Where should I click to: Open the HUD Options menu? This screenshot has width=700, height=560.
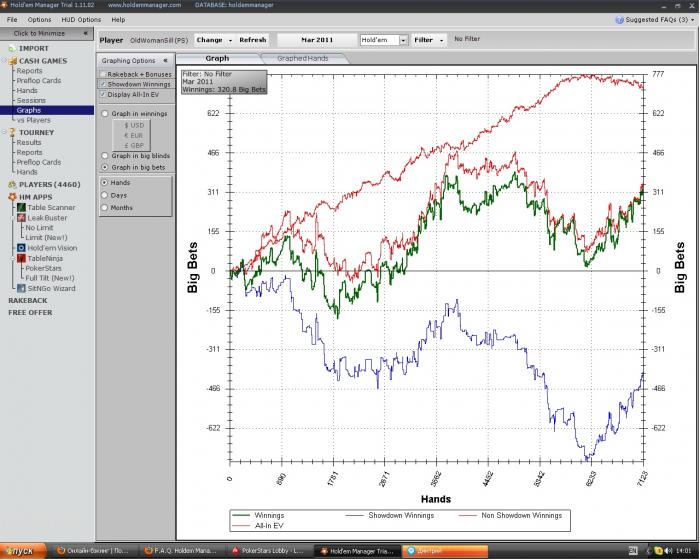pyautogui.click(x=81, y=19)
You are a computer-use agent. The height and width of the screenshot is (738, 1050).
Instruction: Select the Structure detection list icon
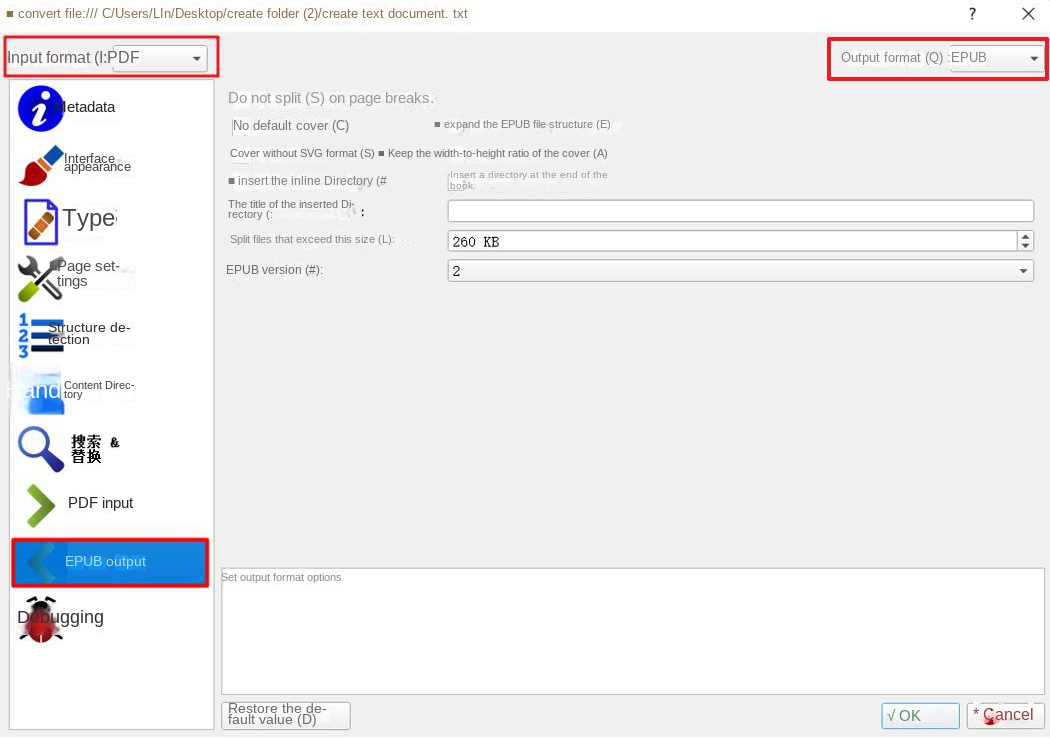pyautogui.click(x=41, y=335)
########
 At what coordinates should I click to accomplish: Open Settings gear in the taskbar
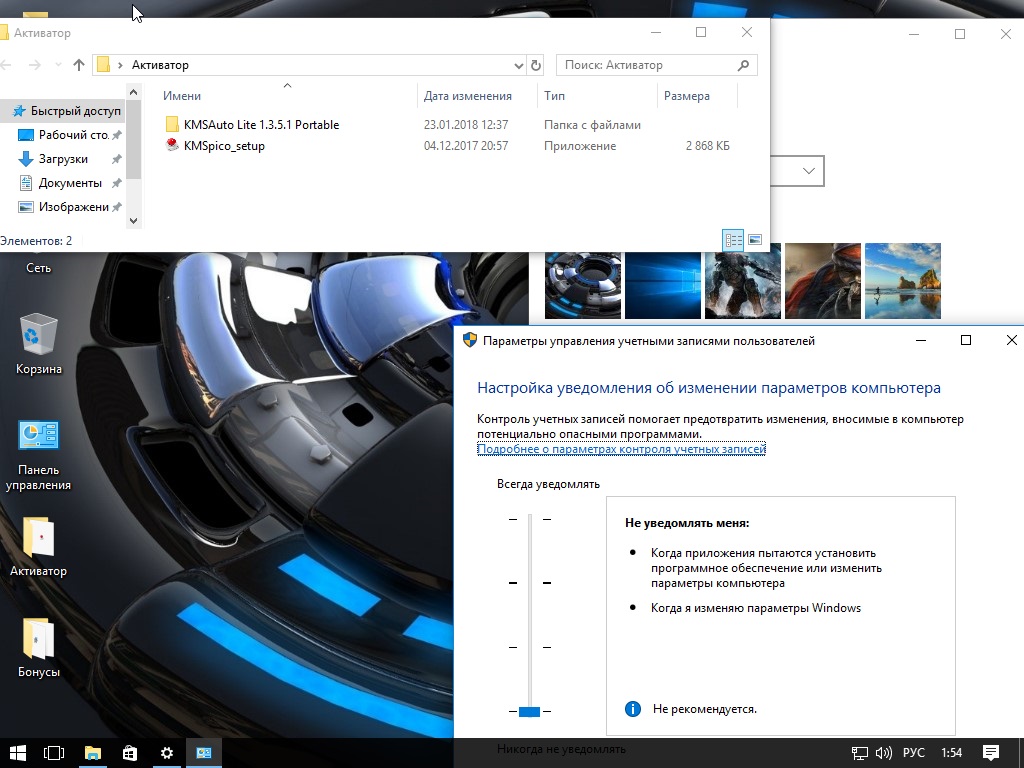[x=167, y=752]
########
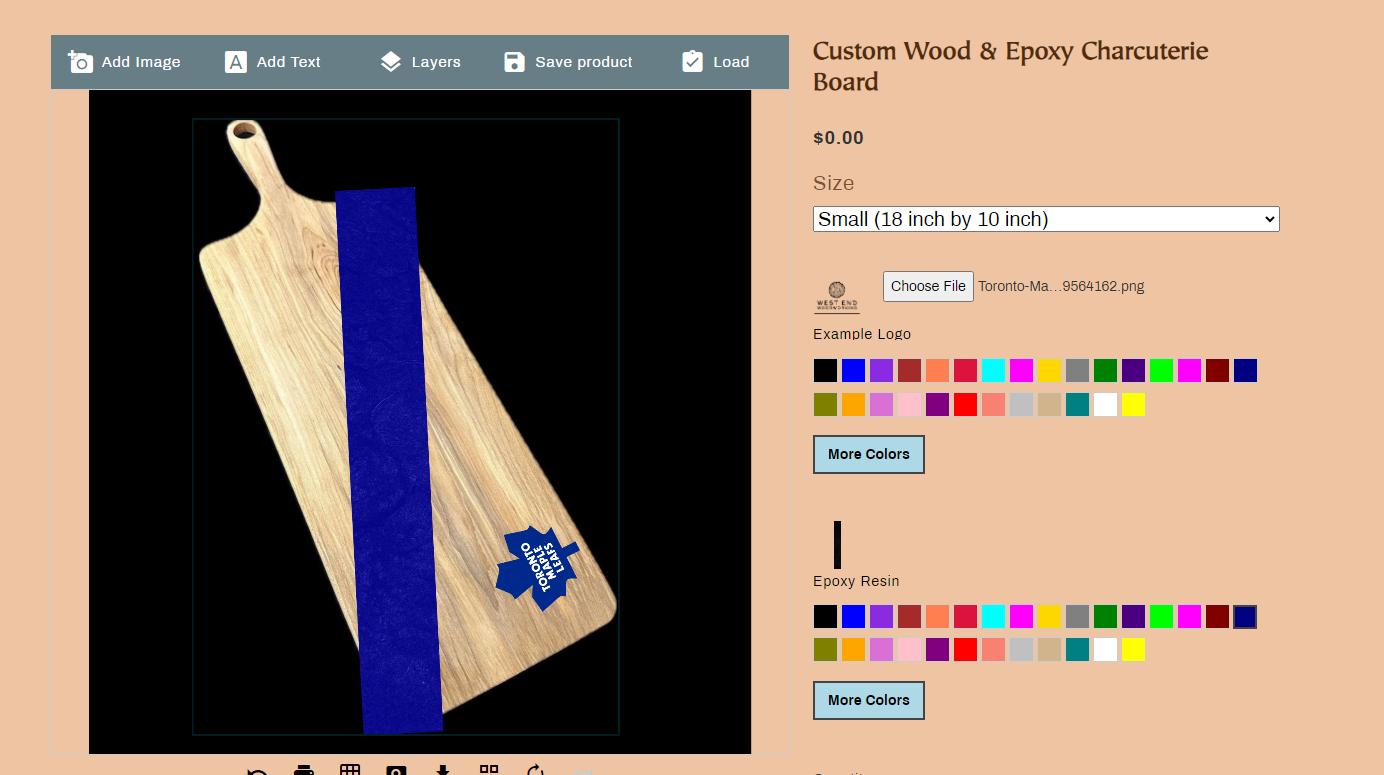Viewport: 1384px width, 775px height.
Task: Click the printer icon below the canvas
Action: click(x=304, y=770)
########
What are the lines in the records above, word for word, from the one containing "Where should I" through the one containing "You are a computer-use", both ends included and pictures left out?

**Result of the exercise**
Where should I click to: Open the HUD Options menu? This screenshot has width=700, height=560.
pyautogui.click(x=81, y=19)
You are a computer-use agent. The height and width of the screenshot is (738, 1050).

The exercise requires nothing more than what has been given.